__To-do list__
(1) Which three model types does the Mortal Kombat II training guide let you choose from?
(2) Using the Mortal Kombat II training guide, explain why the script builds its environments with SubprocVecEnv.
(3) Write the next part of the Mortal Kombat II training guide, picking up right after its last line.

Training Custom RL Models for Mortal Kombat II
This guide provides an overview of training reinforcement learning models for the Mortal Kombat II environment. For more detailed information on specific topics, see the dedicated guides:
- Curriculum Learning: Progressive training through increasing difficulty levels
- Model Evaluation: Testing and analyzing model performance
- Fine-tuning Models: Improving pre-trained models for specific scenarios
Training a Model from Scratch
The train.py
script provides a comprehensive framework for training RL models with various advanced features including optional curriculum learning and learning rate schedules.
Basic Usage
python train.py
Training Process Overview
- Environment Setup: The script creates vectorized environments using
SubprocVecEnv
for parallel training - Model Initialization: Models are configured with hyperparameters optimized for fighting games
- Training Loop: The model learns for a defined number of timesteps with periodic evaluation
- Model Saving: The final model and best models during training are saved for later use
Customizing Training
To customize your training, edit train.py
and modify:
Model Type
Choose from:
- DQN
: Standard Deep Q-Network
- DoubleDQN
: Double DQN for more stable training
- DuelingDoubleDQN
: Dueling architecture with Double DQN updates
# Example: Change model type
model = DuelingDoubleDQN( # or DoubleDQN or DQN
env=stacked_env,
verbose=1,
device="cuda",
# other parameters...
)
Learning Rate Schedules
Choose from multiple learning rate schedules in mk_ai.utils.schedulers.Schedules
:
# Linear decay
lr_schedule = Schedules.linear_decay(3.16e-4, 1e-5)
# Exponential decay
exp_decay_lr = Schedules.exponential_decay(3.16e-4, 0.295)
# Cyclical learning rates
cyclical_lr = Schedules.cyclical_lr(1e-4, 3e-4, 0.5)

__Dataset extract__
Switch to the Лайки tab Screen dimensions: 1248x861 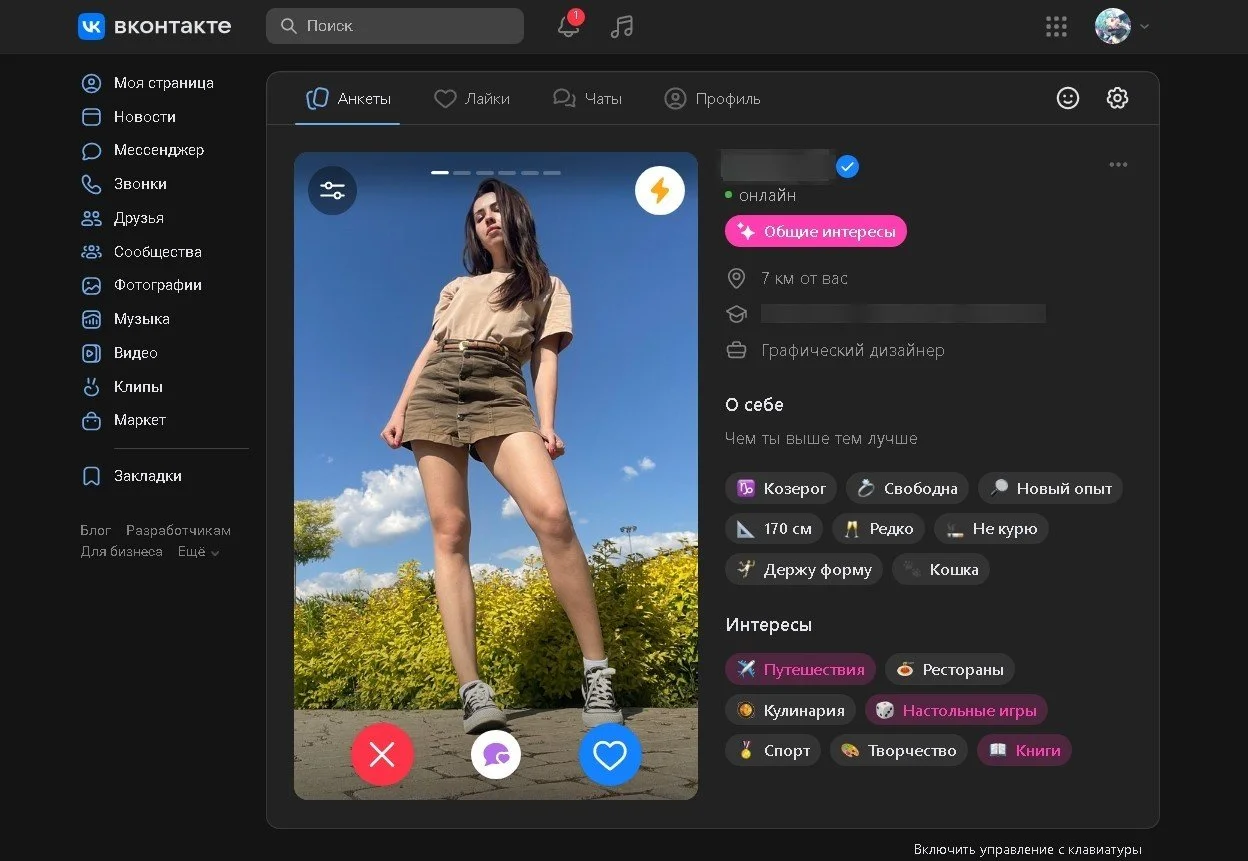(472, 99)
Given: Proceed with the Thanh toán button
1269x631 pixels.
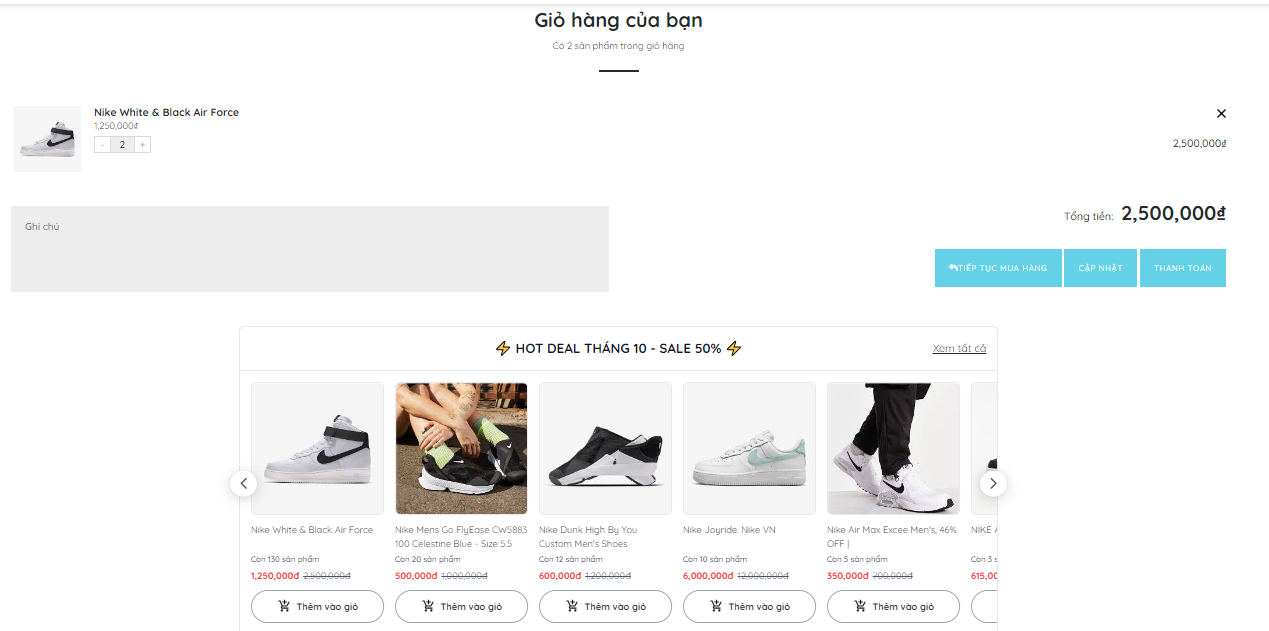Looking at the screenshot, I should (x=1182, y=268).
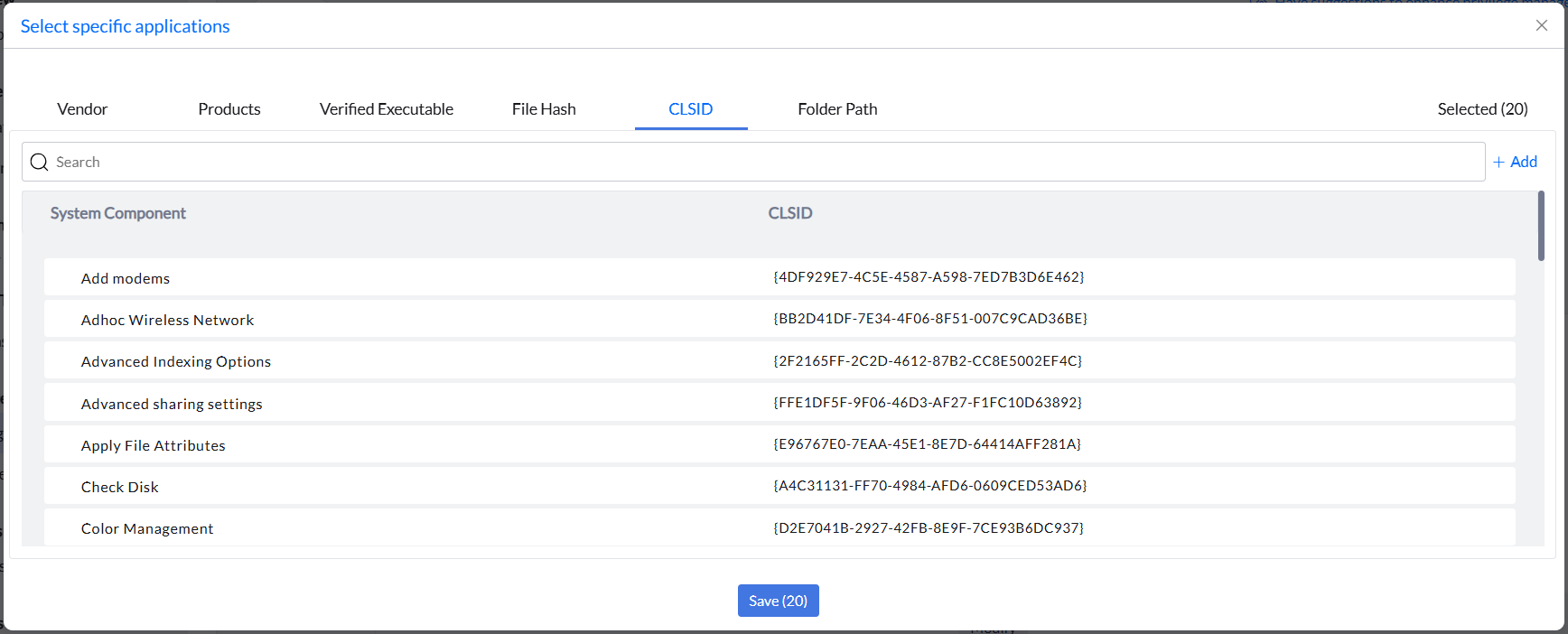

__Task results__
(1) DQN, DoubleDQN, and DuelingDoubleDQN.

(2) The script uses SubprocVecEnv to create vectorized environments so that training can run in parallel.

(3)
Hyperparameters
Tune key hyperparameters for your specific training needs:
model = DuelingDoubleDQN(
env=stacked_env,
buffer_size=200000, # Replay buffer size
batch_size=32, # Batch size for updates
gamma=0.95, # Discount factor
learning_rate=lr_schedule,
exploration_fraction=0.3, # Fraction of training for exploration
exploration_initial_eps=0.9,
exploration_final_eps=0.07,
tensorboard_log="./logs/my_custom_model/"
)
Monitoring Training Progress
View training progress with TensorBoard:
tensorboard --logdir=./experiments_finals
This will show: - Learning curves (reward, loss) - Exploration rate decay - Evaluation performance
Best Practices
Training
- Start with a simpler environment and gradually increase difficulty
- Use curriculum learning for complex environments (see Curriculum Learning)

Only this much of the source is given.